-- Supplied data follows --

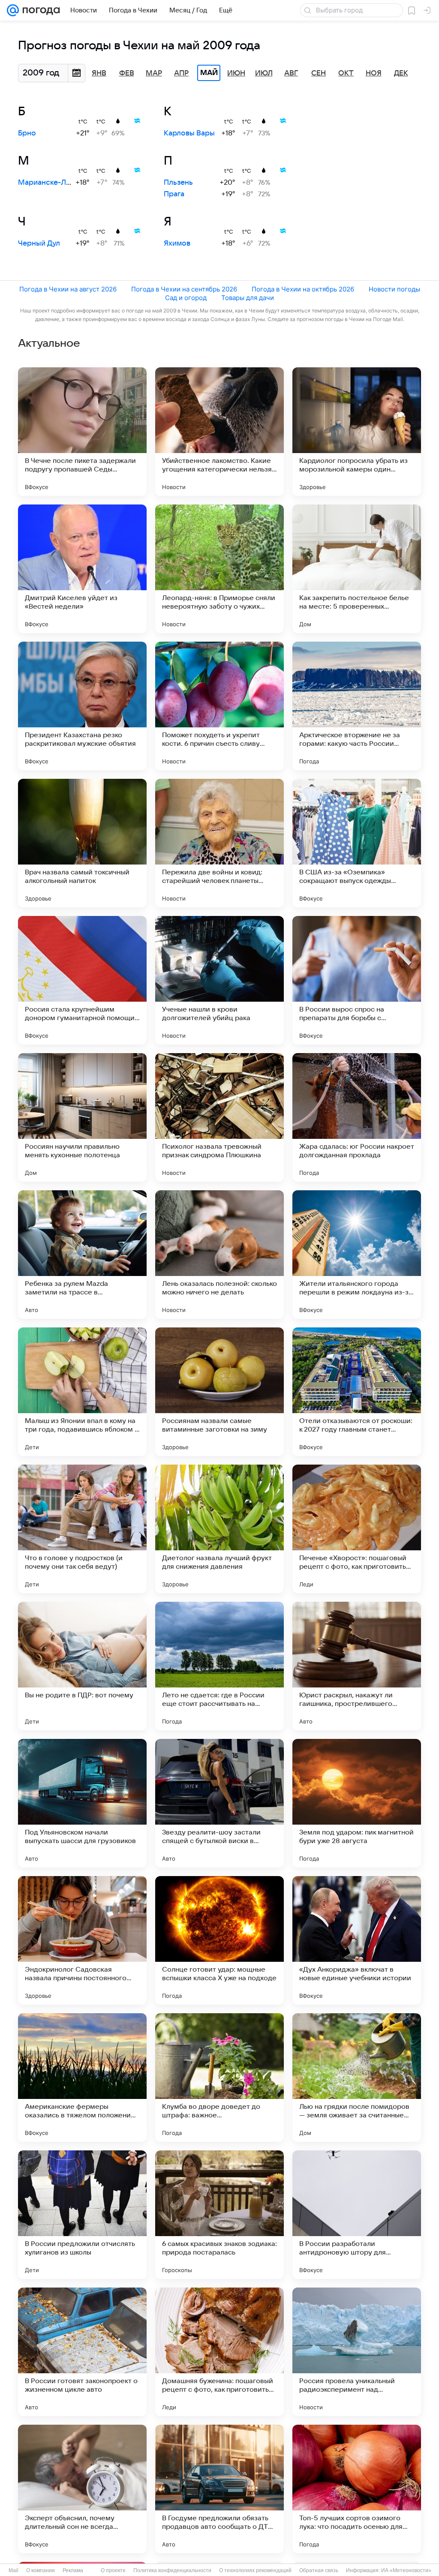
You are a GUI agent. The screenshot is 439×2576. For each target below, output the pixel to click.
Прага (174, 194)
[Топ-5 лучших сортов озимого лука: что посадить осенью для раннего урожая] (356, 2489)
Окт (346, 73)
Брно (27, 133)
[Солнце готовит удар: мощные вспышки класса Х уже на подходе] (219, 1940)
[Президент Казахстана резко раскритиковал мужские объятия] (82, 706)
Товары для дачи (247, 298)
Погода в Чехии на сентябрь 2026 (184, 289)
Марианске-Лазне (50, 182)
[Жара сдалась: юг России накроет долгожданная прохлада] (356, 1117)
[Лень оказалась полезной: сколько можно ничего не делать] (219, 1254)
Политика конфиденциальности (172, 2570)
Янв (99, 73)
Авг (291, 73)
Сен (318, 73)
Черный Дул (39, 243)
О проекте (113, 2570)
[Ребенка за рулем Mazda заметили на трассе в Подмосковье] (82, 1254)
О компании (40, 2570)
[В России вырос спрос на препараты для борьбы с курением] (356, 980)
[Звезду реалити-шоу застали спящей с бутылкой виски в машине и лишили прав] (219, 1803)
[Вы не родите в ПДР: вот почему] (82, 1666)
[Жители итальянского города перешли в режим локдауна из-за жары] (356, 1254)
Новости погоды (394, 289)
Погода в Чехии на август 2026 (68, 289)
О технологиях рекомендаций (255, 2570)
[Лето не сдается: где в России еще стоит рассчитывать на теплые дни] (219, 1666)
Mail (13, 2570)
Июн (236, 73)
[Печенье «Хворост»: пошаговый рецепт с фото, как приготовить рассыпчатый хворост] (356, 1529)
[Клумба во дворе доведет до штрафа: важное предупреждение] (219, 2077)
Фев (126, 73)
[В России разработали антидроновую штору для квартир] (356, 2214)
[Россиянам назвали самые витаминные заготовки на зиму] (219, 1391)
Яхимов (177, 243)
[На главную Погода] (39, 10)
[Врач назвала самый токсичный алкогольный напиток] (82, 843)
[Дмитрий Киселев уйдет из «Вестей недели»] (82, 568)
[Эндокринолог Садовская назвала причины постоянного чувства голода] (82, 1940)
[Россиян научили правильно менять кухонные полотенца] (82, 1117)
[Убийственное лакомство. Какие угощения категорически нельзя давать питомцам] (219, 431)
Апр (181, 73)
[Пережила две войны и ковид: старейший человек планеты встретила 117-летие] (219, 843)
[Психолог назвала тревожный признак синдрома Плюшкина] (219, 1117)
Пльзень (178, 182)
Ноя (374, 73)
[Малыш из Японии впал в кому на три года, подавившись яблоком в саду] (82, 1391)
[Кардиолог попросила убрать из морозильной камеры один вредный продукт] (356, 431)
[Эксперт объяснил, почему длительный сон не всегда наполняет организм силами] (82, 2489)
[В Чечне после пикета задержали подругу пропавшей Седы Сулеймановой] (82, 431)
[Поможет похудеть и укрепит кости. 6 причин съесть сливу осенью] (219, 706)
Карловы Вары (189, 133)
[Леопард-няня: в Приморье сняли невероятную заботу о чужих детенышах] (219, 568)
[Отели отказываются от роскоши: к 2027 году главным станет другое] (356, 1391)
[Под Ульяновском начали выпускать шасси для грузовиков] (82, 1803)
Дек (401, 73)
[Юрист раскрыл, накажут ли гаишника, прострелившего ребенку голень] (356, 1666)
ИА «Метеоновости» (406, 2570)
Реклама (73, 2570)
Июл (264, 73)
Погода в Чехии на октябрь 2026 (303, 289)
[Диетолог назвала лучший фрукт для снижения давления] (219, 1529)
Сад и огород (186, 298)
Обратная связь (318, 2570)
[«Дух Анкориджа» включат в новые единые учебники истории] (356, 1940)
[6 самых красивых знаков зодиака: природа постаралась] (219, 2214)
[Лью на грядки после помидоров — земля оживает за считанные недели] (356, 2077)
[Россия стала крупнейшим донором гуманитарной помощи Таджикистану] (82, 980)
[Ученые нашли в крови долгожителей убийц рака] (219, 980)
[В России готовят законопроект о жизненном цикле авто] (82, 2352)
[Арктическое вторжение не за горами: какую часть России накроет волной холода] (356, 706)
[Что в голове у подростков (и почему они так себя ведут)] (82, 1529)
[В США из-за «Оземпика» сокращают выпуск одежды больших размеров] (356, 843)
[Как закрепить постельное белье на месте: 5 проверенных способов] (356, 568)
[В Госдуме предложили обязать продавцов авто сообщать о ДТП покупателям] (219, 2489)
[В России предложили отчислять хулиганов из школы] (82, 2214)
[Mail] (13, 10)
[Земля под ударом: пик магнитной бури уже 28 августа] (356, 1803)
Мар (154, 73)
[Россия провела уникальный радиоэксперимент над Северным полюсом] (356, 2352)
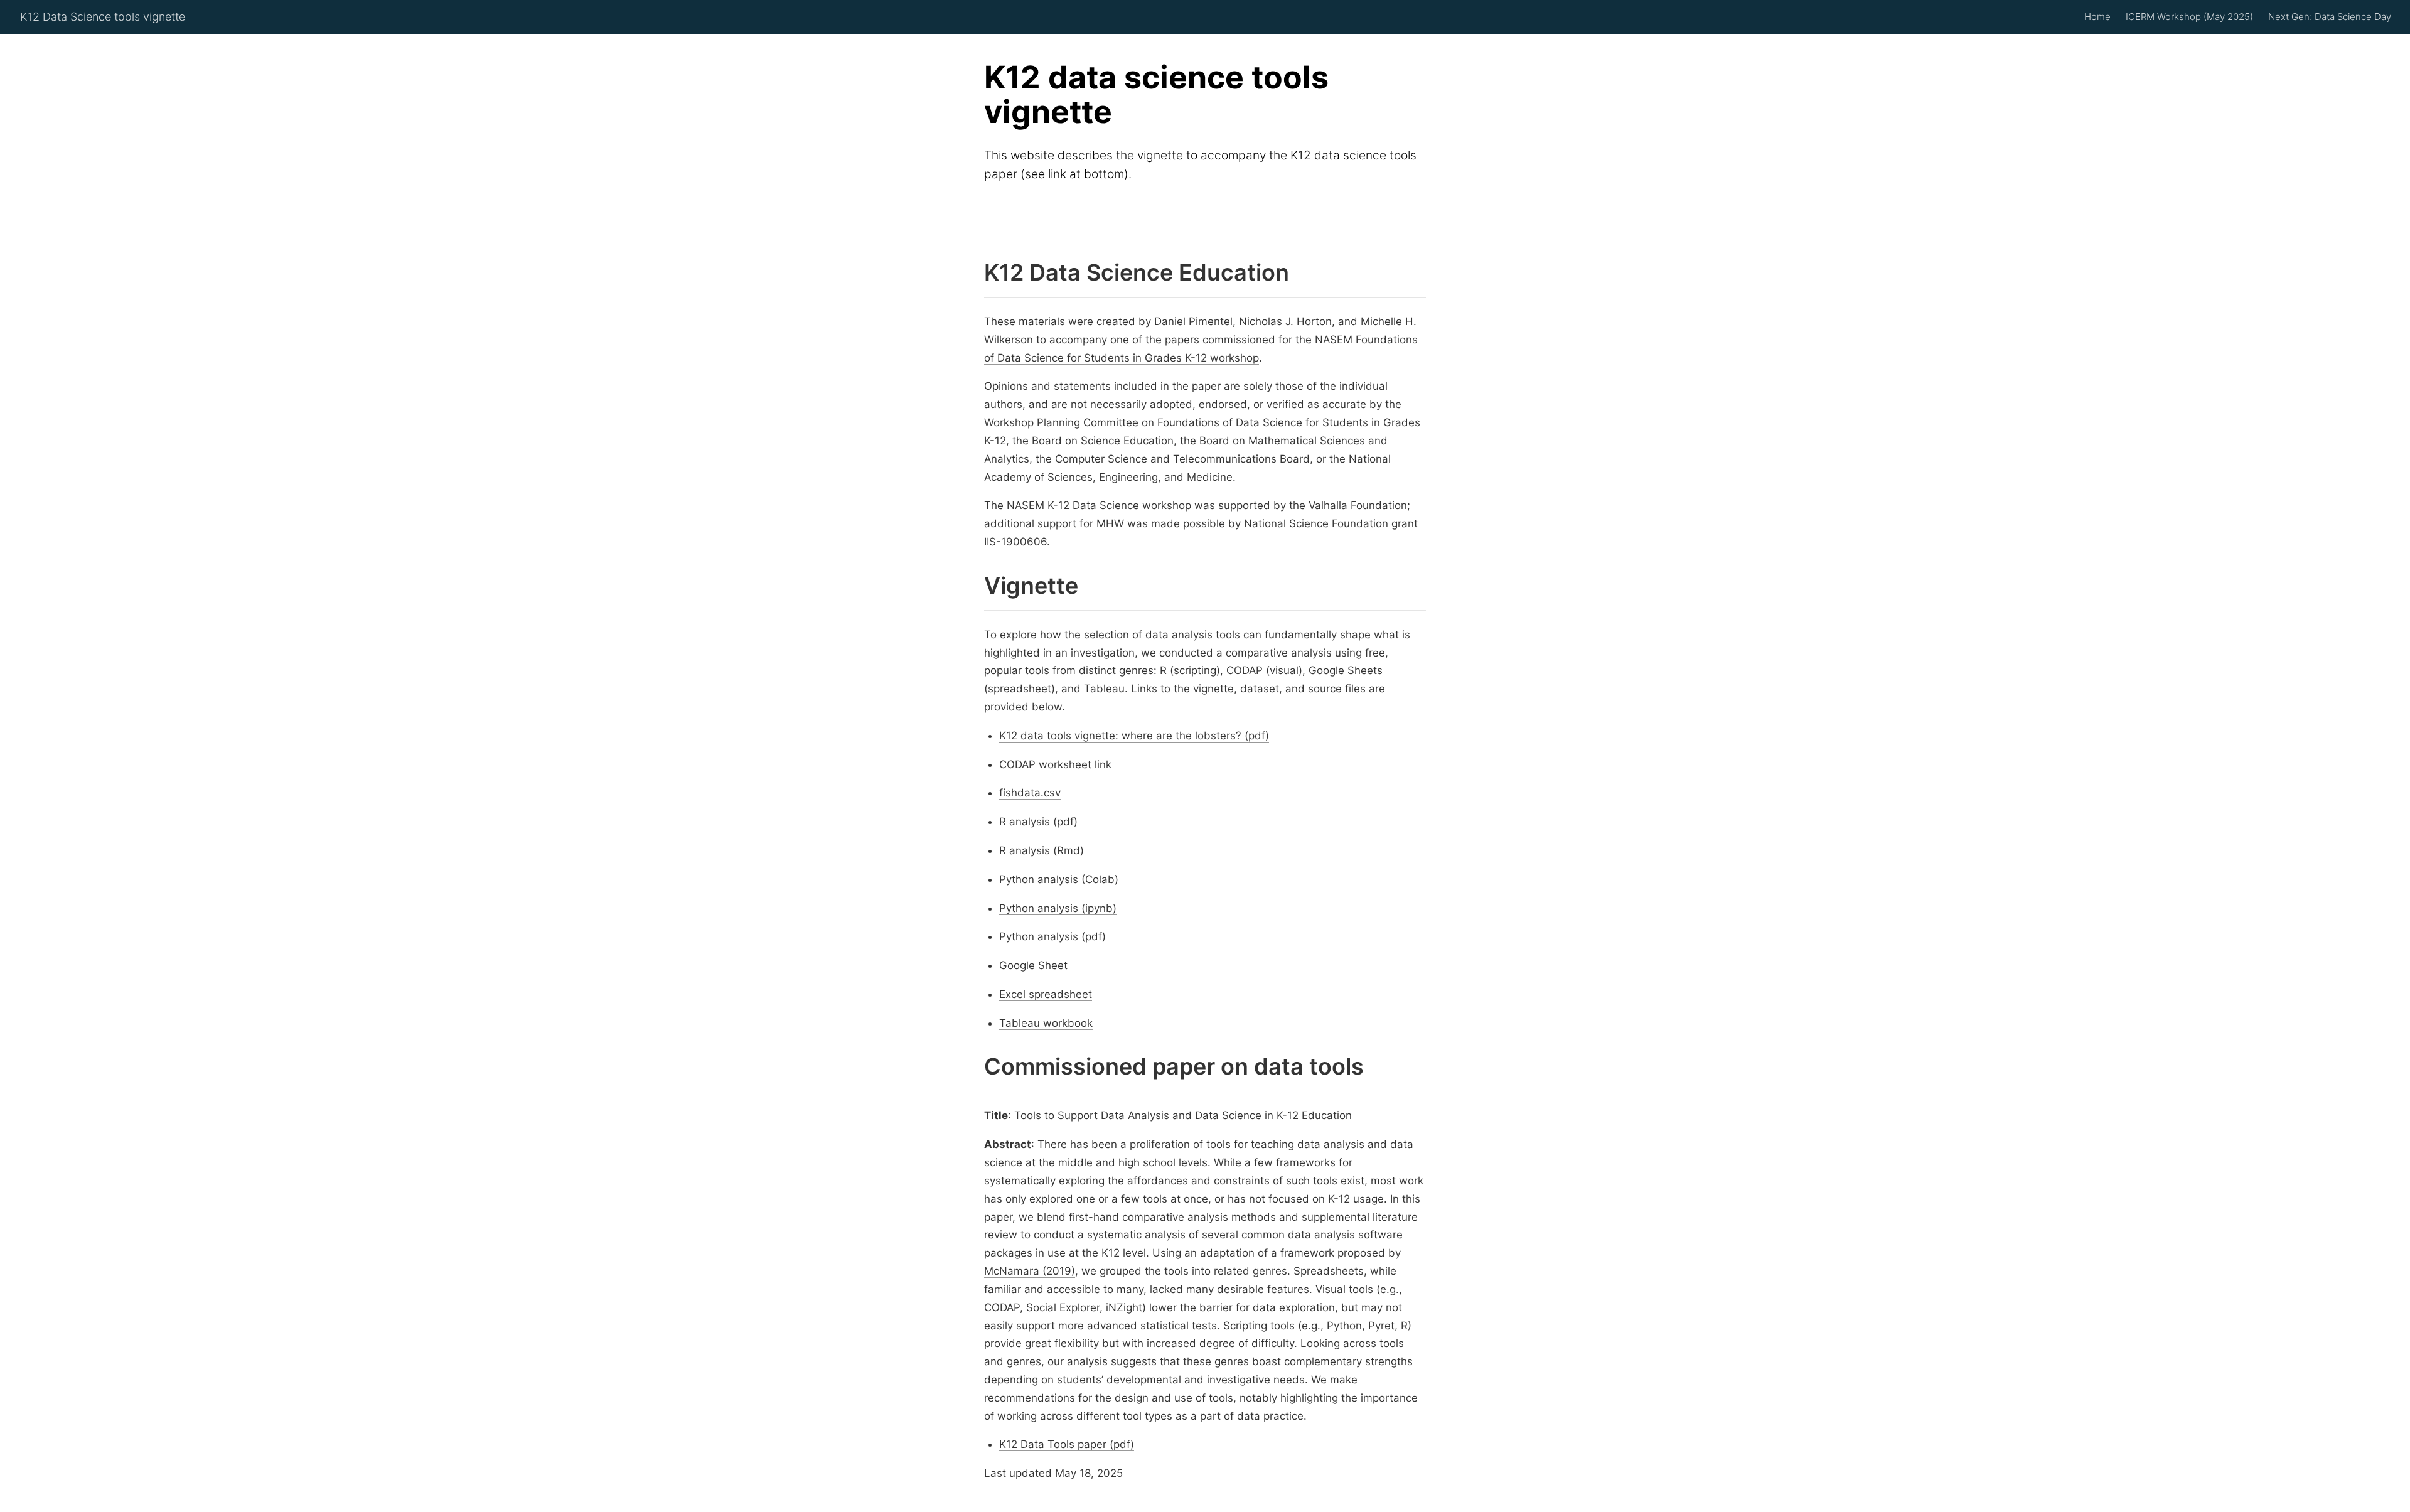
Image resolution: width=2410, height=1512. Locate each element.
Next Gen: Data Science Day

-- Supplied data concluded --

_What you should do_
Find the line with "[Mail] (13, 10)" in the listing and extract it and all lines after it through the end, exactly, without the pictures.

_Solution for this exercise_
[Mail] (13, 10)
[Земля под ударом: пик магнитной бури уже 28 августа] (356, 1803)
Мар (154, 73)
[Россия провела уникальный радиоэксперимент над Северным полюсом] (356, 2352)
Image resolution: width=2410, height=1512. Locate each element.
Next Gen: Data Science Day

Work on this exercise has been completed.